▶ _Directive 1_: In the blog post about the South, during what years was George Wallace, for all practical purposes, the Governor of Alabama?
▶ _Directive 2_:
Check each statement against the blog post about the South and say yes or no, quoting the words that decide it:
(a) The Drive By Truckers song about the three Alabama icons comes from Southern Rock Opera.
(b) George Wallace's wife lost the election she ran in his place.
(c) "Sweet Home Alabama" replies to Neil Young's "Southern Man."
▶ _Directive 3_: Rewrite the blog post about the South from "The Drive By Truckers addressed" up to and including "the segregationist South.", putting "wide margin" in place of "landslide".

▶ _Page_:
^^^^

Singing Loudly: The Duality of the South

Singing Loudly

Friday, November 18, 2005

The Duality of the South

It can be argued that the elections this year showed that the South is still misunderstood. Whether this misunderstanding relates to the South doing something good or just that we don't understand fully the evil they are capable of is not something I'll explore right now. However, I don't understand why people have become this surprised about the division/misunderstanding.

Neil Young, Lynyrd Skynyrd, and the Drive By Truckers have all addressed the misunderstanding of the south by the north in wonderful songs.

The Drive By Truckers addressed the feud in their song from Southern Rock Opera called "The Three Great Alabama Icons". Those icons discussed in the song/essay are George Wallace, Bear Bryant and Ronnie Van Zant. They describe the problem of the north misunderstanding of the south,

It wasn't till years later after leavin' the South for a while that I came to appreciate and understand the whole Skynyrd thing and its misunderstood glory. I left the South and learned how different people's perceptions of the Southern Thing was from what I'd seen in my life. Which leads us to George Wallace. Now Wallace was for all practical purposes the Governor of Alabama from 1962 until 1986. Once, when a law prevented him from succeeding himself he ran his wife Lerline in his place and she won by a landslide. He's most famous as the belligerent racist voice of the segregationist South.

Maybe some of you don't know the history of the supposed feud between Neil Young and Lynyrd Skynyrd. If you don't, then do you ever question any of the lyrics to Sweet Home Alabama? In it they reply to Neil Young's "Southern Man" by saying,

Well, I heard Mister Young sing about her
Well, I heard ole Neil put her down.
Well, I hope Neil Young will remember
a southern man don't need him around anyhow.

What some people don't know about Skynyrd is that this album, and especially this song, is a response album. They wanted to defend the South and the Southern way of life. The lines in "Sweet Home Alabama" are a direct response to Young's anti-racist, anti-cross burning "Southern Man" and "Alabama" songs.

Those two songs were cry to stop one of the most racist, dirtiest politicians in the south, George Wallace. In Southern Man, Young sings:

Better keep your head
Don't forget
what your good book said
Southern change
gonna come at last
Now your crosses
are burning fast
Southern man

I saw cotton
and I saw black
Tall white mansions
and little shacks.
Southern man
when will you
pay them back?
I heard screamin'
and bullwhips cracking
How long? How long?

And calling out the state of Alabama in "Alabama":

Oh Alabama
Banjos playing
through the broken glass
Windows down in Alabama.

^^^^

▶ _Extracted records_:
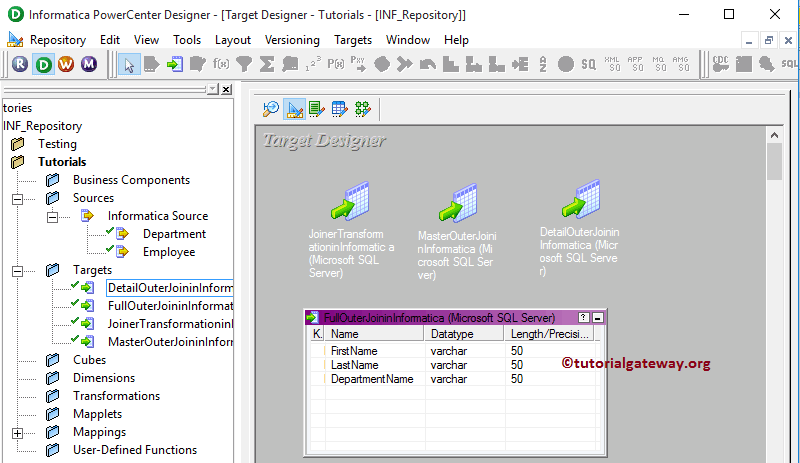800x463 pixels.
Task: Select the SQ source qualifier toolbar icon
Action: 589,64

^^^^

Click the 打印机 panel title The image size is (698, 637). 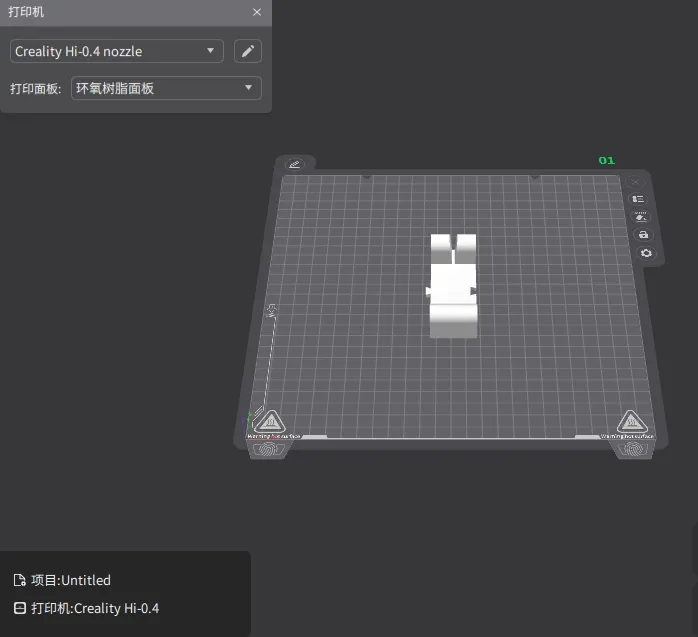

^^^^

▶ _Correct output 1_: From 1962 until 1986.

▶ _Correct output 2_:
(a) Yes: "in their song from Southern Rock Opera called "The Three Great Alabama Icons""
(b) No: "she won by a landslide"
(c) Yes: "In it they reply to Neil Young's "Southern Man""

▶ _Correct output 3_:
The Drive By Truckers addressed the feud in their song from Southern Rock Opera called "The Three Great Alabama Icons". Those icons discussed in the song/essay are George Wallace, Bear Bryant and Ronnie Van Zant. They describe the problem of the north misunderstanding of the south,

It wasn't till years later after leavin' the South for a while that I came to appreciate and understand the whole Skynyrd thing and its misunderstood glory. I left the South and learned how different people's perceptions of the Southern Thing was from what I'd seen in my life. Which leads us to George Wallace. Now Wallace was for all practical purposes the Governor of Alabama from 1962 until 1986. Once, when a law prevented him from succeeding himself he ran his wife Lerline in his place and she won by a wide margin. He's most famous as the belligerent racist voice of the segregationist South.